MALASOMMA, Neolingua
La seconda uscita a proprio nome, dopo un percorso iniziale firmato Ergo, riporta Marco Malasomma esattamente dove lo avevamo lasciato nel 2018. La fonte da cui prende le mosse il suono è l’abusato “1984” di Orwell, la grafica che lo accompagna è di un rosso e nero feroce (ottimo l’artwork di Jime Ghirlandi), la casa che lo ospita la meritevole Stochastic Resonance.
Se Jura verteva sull’importanza della circolazione e del controllo delle informazioni, il suo successore – come dichiarato senza mediazioni dal titolo – riflette sulla semplificazione del linguaggio quale metodo per disgregare la complessità culturale di un mondo in declino. Rimangono scure le trame elettroacustiche tessute per dare forma all’intenzione, meno inclini a un portato ritmico incombente tra progressioni marziali e derive tribali – Malasomma è batterista di formazione – e decisamente virate verso soluzioni atmosferiche in cui risonanze meccaniche, arrangiamenti acustici e frequenze ambientali giocano un ruolo fondamentale.
Lo dimostra innanzitutto la sirena con cui si apre il “Permacrisis”, segnale che racchiude l’incedere di modulazioni distopiche rese vorticose da un panning esasperato.

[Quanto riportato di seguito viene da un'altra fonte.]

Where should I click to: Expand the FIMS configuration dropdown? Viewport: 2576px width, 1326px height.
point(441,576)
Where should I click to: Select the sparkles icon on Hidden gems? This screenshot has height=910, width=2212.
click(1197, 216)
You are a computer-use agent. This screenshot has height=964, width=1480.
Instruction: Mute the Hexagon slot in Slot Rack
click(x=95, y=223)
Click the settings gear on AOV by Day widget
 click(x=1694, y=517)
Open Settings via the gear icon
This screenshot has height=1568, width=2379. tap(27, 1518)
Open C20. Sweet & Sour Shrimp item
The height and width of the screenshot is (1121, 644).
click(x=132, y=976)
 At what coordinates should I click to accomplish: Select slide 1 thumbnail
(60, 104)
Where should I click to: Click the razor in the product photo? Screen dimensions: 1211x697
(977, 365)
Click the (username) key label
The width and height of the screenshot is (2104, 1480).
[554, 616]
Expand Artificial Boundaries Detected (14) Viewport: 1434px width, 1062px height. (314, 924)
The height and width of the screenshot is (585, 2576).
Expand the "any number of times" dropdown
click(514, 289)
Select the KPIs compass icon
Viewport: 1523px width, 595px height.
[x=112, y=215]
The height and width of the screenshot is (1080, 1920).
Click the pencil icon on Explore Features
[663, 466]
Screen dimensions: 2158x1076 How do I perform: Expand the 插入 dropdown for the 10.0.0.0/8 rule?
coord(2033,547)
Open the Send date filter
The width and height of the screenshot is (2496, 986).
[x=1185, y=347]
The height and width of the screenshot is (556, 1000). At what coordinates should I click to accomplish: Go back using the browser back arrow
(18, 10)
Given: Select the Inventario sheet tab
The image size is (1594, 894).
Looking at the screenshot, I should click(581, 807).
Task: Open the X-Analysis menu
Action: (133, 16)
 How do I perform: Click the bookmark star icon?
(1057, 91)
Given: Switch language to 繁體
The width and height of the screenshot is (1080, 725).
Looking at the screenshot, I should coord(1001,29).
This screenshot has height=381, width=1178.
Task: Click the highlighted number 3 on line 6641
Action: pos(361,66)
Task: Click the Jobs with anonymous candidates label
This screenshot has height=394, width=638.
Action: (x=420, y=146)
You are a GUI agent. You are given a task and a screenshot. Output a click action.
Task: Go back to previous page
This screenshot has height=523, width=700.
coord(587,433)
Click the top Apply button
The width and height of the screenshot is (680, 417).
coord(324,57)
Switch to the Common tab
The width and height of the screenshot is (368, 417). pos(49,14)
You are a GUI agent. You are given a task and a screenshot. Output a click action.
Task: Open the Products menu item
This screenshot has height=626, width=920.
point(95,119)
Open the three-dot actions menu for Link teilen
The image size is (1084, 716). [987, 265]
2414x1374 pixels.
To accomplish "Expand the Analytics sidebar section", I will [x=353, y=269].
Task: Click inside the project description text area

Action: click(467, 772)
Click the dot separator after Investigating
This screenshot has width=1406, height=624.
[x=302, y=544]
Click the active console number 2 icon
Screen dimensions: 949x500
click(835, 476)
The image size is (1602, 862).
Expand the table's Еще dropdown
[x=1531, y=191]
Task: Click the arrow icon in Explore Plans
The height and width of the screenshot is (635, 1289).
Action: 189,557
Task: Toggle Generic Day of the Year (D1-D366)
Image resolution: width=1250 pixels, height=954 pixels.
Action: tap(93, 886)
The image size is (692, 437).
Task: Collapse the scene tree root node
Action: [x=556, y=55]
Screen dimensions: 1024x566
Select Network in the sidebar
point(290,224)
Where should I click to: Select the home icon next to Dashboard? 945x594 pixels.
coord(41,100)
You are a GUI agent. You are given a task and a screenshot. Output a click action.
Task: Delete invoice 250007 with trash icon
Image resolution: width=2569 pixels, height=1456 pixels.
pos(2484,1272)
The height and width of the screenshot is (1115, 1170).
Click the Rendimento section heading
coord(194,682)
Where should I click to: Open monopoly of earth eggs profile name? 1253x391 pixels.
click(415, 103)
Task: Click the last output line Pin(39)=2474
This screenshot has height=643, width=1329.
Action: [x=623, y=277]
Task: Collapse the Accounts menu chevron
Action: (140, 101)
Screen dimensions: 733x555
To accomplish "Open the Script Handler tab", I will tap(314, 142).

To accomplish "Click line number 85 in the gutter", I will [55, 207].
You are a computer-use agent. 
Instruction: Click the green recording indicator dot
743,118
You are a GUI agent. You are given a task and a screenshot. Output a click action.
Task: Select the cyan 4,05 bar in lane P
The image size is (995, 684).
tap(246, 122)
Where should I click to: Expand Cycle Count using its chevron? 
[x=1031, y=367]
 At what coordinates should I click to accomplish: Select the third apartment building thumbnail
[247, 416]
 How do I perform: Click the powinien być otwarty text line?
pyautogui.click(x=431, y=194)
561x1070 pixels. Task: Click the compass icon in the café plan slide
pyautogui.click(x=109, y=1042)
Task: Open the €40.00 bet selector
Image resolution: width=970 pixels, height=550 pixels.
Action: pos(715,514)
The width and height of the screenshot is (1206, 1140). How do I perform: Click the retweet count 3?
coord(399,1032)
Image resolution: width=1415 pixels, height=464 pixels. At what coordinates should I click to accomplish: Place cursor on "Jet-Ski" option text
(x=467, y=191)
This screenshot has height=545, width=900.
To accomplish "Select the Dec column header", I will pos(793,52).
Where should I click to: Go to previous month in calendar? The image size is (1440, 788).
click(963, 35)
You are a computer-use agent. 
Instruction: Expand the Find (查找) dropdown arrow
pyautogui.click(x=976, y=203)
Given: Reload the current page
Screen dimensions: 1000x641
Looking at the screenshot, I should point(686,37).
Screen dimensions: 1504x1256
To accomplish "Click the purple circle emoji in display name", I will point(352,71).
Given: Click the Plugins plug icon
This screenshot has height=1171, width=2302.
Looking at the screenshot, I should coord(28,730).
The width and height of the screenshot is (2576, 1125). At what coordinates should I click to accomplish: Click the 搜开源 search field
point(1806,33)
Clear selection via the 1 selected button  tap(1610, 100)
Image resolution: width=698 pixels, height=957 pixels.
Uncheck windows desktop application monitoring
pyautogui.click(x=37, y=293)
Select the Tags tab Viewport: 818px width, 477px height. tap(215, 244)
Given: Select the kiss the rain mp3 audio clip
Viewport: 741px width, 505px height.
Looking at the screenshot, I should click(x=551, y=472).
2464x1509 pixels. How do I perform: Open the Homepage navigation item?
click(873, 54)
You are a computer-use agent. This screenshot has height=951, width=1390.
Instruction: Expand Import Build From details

Tocca poi alla voce affilata, quasi stridente della viola di Ambra Chiara Michelangeli – supportata dal contrabbasso di Caterina Palazzi – settare l’atmosfera di un viaggio visionario, che alterna diluizioni dark-ambient ansiogene e pulsazioni telluriche, e ingloba forme linguistiche destrutturate per dare vita a un ambiente sonoro abilmente stratificato, complesso come la realtà descritta, fondendo le intuizioni del capolavoro orwelliano a istanze di una contemporaneità spiritualmente sempre più povera.